Task directions: Please transcribe the data below in full, word for word, without the images.

Data section:
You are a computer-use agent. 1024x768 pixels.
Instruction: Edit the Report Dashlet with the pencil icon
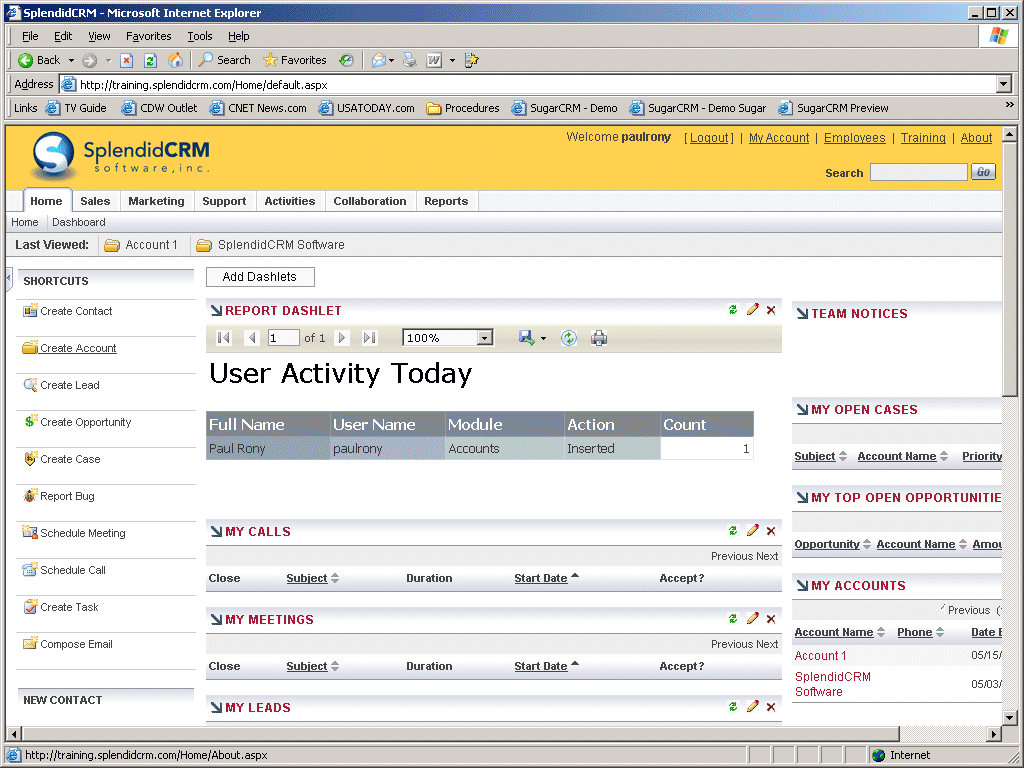point(752,310)
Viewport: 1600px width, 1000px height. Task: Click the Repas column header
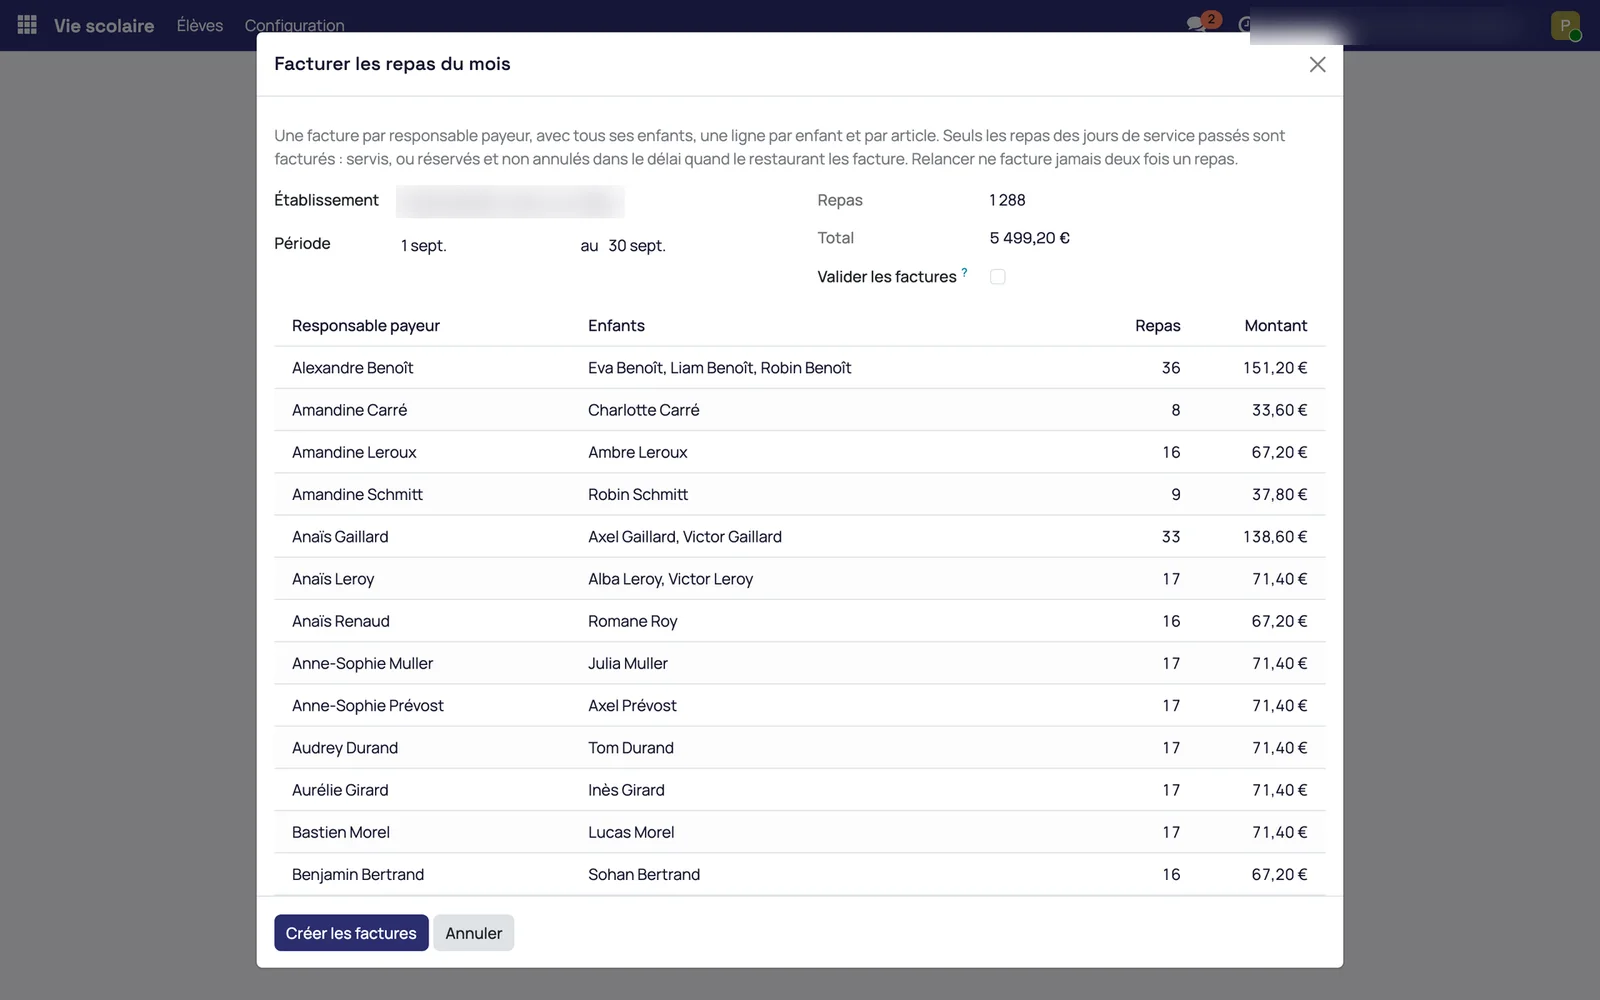point(1157,326)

Your solution:
You are a computer-use agent. 1024x768 pixels.
Instruction: Edit the Report Dashlet with the pencil icon
point(752,310)
Viewport: 1600px width, 1000px height. Task: Click the Repas column header
point(1157,326)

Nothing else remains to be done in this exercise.